How good are you at cutting? Baking one large cake will require I assume, either two or three cuts. We also need to take into consideration the volume of the 10" springform versus two 8" rounds or two 9" rounds. You're 10" springform will hold about 11 cups. 9 by 2" cake pan will hold about 8 cups each. 8 x 2" round cake pan will hold about 7 cups each. Here is a link from the Joy of Baking regarding pan sizes. Check on the bottom of the pan for the exact size. http://www.joyofbaking...
Based on the conversions, you will have extra batter if you bake it all in a 10" springform pan.
Thanks a lot for the response!
Thanks again, Hilarybee, for your response. I'm not quite sure what you mean by "cutting". If you get a chance, could you briefly explain? Cheers!
As for the baking time, that is really dependent on your oven. I wouldn't adjust the temperature. But you will need to add time if you bake it in a larger springform pan. It might take up to an hour.
June is a trusted source on General Cooking.
If you are contemplating this because you want to go with the pans you have, after a lifetime of baking cakes, I'm going to advise you to go buy the proper cake pans. It will bake in much less time and your success variable will go up by leaps and bounds. And then you'll have those cake pans next time you want to bake a layer cake.
Also consider how dense your cake is. Some cakes work beautifully in a springform pan, and others...well...not so much. Dense cakes will be tough to cook right--dry on the outside and gummy/overly dense and falling in the middle. Most traditional layer cakes are light enough to use this treatment, but if your recipe is a heavier, uber-moist cake you may want to just buy the cake pans.
Oh, I wish my problem were that I was avoiding buying the pans! I live in Europe and it's quite difficult to find round cake forms - well, the kind that we're used to in the States. I've used the springform "method" before with relative success; but I wonder if there are ways to improve what I've done. There must be. (These tips are most helpful, I must say.) For my son's 8th birthday last year I baked a very rich chocolate cake using a springform and it was gummy on the inside and fell. It wasn't tragic; on the contrary, it was quite amazing! But I feel that something could've been done to make it even better - texture wise. This time I'm making quite a simple yellow cake. I'm concerned somehow that the simplicity of it might not work well with the pan. Somehow. Fingers crossed! Thanks for your responses!
Emily is a trusted source on Scandinavian Cuisine.

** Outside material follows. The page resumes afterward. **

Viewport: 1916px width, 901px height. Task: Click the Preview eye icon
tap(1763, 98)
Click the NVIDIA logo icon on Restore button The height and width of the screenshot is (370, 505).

Hi narmer! I actually do this all the time because the major type of birthday cake I bake is a Norwegian birthday cake and it calls for a cake to be cut into 3 layers, rather than being baked in separate pans, but there are certain American yellow cake recipes I like to use for it. You do have to take into consideration how dense the cake is because even airy cakes can become a bit dense in the center baking them this way, but I've had pretty good luck using yellow birthday cake recipes. I've baked this one: http://food52.com/recipes... and this one: http://smittenkitchen.com... in a 10-inch springform successfully. They each took around an hour to bake fully - I'm not sure exactly what the cooking time was, I was just careful to test fairly frequently with a toothpick after 45 or 50 minutes. The biggest challenge is with the edges becoming overly dark before the center is baked. This is partly because my pan is dark, so if yours isn't, you have an advantage. If this is happening, you can also cover the outside of the pan with a layer of aluminum foil, and that seems to help a bit. Good luck!!
Narmer, did your question about cutting get answered? Your typical yellow American birthday cake with chocolate frosting will have two or three layers. So if you bake it in one springform pan- then you will have to cut the layers with a bread knife. It really isn't that hard. Make sure the cake is completely cool. I like to cut notches all the way around the cake, then slice it through.
For cutting the cake into layers, you can also use sewing thread, holding it between your two hands and pulling it - sawing back and forth a little - through the cake horizontally to cut a layer. It works surprisingly well, though sometimes you need to start with a little knife incision so the thread can get traction to begin with.
I've used floss on really firm cakes--but more tender cakes I've not had success with the floss/thread method. I have a cake layer cutter now, which uses a metal wire. Works pretty well, but the fluffier cakes are problematic.